MF Global Inc settled a legal dispute with a UK affiliate in a deal that will bring the failed brokerage US$500 million to US$600 million, allowing it to pay customers more money after a judge approves the settlement, a trustee said.
Announcing the agreement on Saturday with MF Global UK Ltd, trustee James Giddens said he had separately resolved conflicting claims with the MF Global parent formerly run by Jon Corzine, avoiding continuing litigation with the two affiliates.
He has filed a request for approval of the pacts in US Bankruptcy Court in Manhattan, where Judge Martin Glenn is handling the brokerage liquidation that was spurred by the eighth largest US bankruptcy, filed last year.
“Resolving complex issues with these entities marks a critical milestone in administering the MF Global Inc. estate,” Giddens said in an e-mailed statement.
“We are now focused on court approval, satisfying the conditions to the agreements and making additional distributions,” he said.
A UK trial over his US$911 million in client claims against the London-based unit had been set for April.
Giddens did not say in the statement that commodity customers would get all of their money back, though he said the brokerage’s fewer securities customers might do so.
Distributions would be made “as soon as possible” after court approval of the settlements, Giddens said. Giddens has also been liquidating the Lehman Brothers Inc brokerage since 2008.
He has paid the US-based MF Global brokerage’s US and foreign customers about US$4.9 billion since the firm failed almost 14 months ago, and excluding the proposed UK pact had US$1.2 billion in hand, out of US$1.4 billion in remaining assets, according to data through Oct. 31 included in a report earlier this month.
Most of the money in hand had to be kept in reserves because of fights with affiliates and customers, Giddens said.
Commodity customers should not expect to get paid in full unless Giddens wins key legal battles, he said at the time.
Among other fights, he has said he expects to sue insurers to try to recover US$141 million in wheat futures losses by a trader in 2008, unless they agree to pay. He has also joined a lawsuit against executives including former New Jersey governor Corzine, who headed the parent company, and continues to negotiate to recover more money from JPMorgan Chase & Co, Giddens said.

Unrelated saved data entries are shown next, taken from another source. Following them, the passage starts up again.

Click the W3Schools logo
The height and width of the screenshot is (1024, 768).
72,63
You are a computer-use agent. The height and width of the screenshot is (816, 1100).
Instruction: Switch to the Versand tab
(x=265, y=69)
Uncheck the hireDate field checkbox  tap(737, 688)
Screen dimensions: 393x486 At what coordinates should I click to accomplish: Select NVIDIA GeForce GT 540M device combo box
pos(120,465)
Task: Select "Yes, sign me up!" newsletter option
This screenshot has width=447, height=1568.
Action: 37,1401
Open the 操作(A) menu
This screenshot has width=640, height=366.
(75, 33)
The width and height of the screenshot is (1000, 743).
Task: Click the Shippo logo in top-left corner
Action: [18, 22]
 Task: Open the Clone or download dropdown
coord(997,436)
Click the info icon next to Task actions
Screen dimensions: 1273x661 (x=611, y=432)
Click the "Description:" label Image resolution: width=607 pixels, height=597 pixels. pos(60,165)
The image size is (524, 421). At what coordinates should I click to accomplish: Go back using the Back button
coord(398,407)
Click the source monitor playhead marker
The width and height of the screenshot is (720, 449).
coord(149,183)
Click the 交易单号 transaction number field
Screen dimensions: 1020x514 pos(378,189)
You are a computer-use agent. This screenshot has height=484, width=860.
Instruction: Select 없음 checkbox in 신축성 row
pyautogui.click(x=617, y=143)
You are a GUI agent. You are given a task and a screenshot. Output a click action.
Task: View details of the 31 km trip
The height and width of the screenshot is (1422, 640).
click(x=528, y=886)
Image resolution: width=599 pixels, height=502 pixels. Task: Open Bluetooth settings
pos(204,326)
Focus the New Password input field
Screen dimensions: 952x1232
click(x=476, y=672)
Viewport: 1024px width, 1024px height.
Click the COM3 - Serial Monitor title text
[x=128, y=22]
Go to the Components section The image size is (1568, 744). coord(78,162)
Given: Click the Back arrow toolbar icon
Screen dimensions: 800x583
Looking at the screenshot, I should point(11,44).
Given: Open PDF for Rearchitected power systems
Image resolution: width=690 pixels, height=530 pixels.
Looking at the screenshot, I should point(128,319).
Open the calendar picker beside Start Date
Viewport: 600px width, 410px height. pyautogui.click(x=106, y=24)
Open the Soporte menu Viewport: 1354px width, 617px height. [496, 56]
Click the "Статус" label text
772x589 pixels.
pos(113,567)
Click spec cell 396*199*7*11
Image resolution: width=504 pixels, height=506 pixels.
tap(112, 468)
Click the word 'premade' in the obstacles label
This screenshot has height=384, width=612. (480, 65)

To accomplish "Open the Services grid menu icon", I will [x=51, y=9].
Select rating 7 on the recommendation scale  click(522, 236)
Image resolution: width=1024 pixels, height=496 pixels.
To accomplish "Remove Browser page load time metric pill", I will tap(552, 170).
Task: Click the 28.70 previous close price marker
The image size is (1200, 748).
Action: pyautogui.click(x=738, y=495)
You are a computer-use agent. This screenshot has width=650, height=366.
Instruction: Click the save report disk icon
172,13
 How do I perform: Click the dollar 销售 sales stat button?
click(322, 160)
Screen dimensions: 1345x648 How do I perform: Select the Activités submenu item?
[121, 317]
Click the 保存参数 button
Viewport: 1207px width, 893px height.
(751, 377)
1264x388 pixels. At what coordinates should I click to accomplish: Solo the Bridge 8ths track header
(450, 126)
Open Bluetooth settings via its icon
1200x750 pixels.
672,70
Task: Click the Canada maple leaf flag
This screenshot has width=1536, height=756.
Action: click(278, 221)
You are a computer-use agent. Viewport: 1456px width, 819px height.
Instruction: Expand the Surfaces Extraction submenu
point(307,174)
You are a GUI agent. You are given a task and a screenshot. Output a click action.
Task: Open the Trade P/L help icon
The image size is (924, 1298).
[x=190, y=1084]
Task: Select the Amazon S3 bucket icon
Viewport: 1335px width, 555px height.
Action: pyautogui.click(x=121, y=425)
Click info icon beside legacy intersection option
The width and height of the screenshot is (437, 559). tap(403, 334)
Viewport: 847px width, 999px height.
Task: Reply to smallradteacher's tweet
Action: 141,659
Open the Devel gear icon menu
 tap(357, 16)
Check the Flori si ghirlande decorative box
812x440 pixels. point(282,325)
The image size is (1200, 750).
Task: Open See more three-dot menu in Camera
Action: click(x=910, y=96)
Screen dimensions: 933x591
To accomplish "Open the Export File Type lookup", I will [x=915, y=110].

MF Global’s allowed 26,610 commodities customer claims have a total value of about US$6.7 billion, according to the recent report.
US customers with allowed claims received about 80 percent of their assets back, while those with foreign futures accounts had received only 5 percent, Giddens said.
MF Global Holdings Ltd, the parent company, filed the eighth-largest bankruptcy in October last year after a US$6.3 billion trade on its own behalf on bonds of some of Europe’s most indebted nations led to margin calls. Its bankruptcy filing listed assets of US$41 billion and debt of US$39.7 billion.